Document section:
::::::::::

# DIY Stand



## Grimmjow (Jul 22, 2009)

How hard would it be to build a simple stand for a 20 long? And would it be cheaper than ordering a $50 metal one?

Nothing fancy, doesnt even need to be tall, just need it off the ground some. Itll be in my room so looks dont really matter.


----------



## zof (Apr 23, 2010)

about 3-4 2"x4"x8' and some nails and you should be able to put something together for less than $10 as long as you don't care its just unfinished wood. Might be a bit more expensive (but not to much), but I've been liking the options of using cinder blocks and 2"x4"s, no nails required nor much of any wood working skills besides cutting wood to length, plus it has a bit more modern look to it and you can change it around really easy ;-)


----------



## k19smith (Aug 19, 2011)

zof said:


> about 3-4 2"x4"x8' and some nails and you should be able to put something together for less than $10 as long as you don't care its just unfinished wood. Might be a bit more expensive (but not to much), but I've been liking the options of using cinder blocks and 2"x4"s, no nails required nor much of any wood working skills besides cutting wood to length, plus it has a bit more modern look to it and you can change it around really easy ;-)



I'm sold on the cinder blocks and you can throw a table cloth over them and never see it. All sorts of great uses.


----------



## Eraserhead (Sep 13, 2011)

k19smith said:


> I'm sold on the cinder blocks and you can throw a table cloth over them and never see it. All sorts of great uses.


Or leave it uncovered and make a punk tank.


----------



## mickmac247 (Oct 27, 2006)

Do It Yourself Aquarium Stand | Freshwater Cichlids Info I like pics and the colors help alot lol good luck


----------



## rhenziel (Nov 7, 2011)

Not exactly that sure but it is way cheaper than buying them.  I just canvased for a good aquarium stand and it was a little close to $100 already.


----------

::::::::::

Data block:
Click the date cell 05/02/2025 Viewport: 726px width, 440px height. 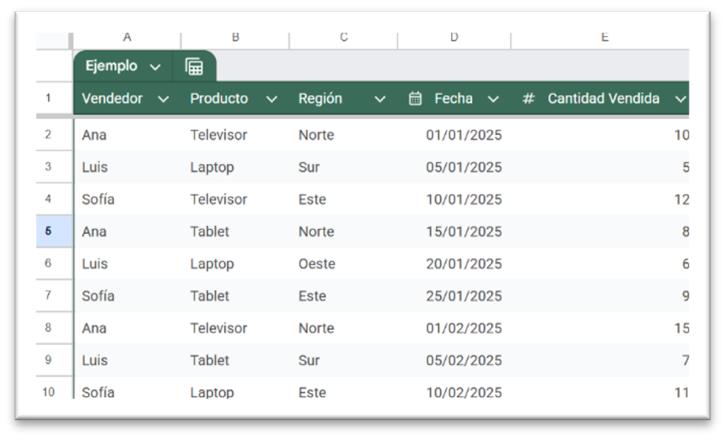pos(464,360)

::::::::::

Required actions:
#1 In the DIY stand thread, what price does the opening post give for the metal stand it mentions ordering?
#2 Rewrite the part of the DIY stand thread that opens with the words containing "# DIY Stand" and closes with "a $50 metal one?", putting "sturdy" in place of "simple".
The data has no connection to the thread.

Response list:
#1 $50

#2
# DIY Stand



## Grimmjow (Jul 22, 2009)

How hard would it be to build a sturdy stand for a 20 long? And would it be cheaper than ordering a $50 metal one?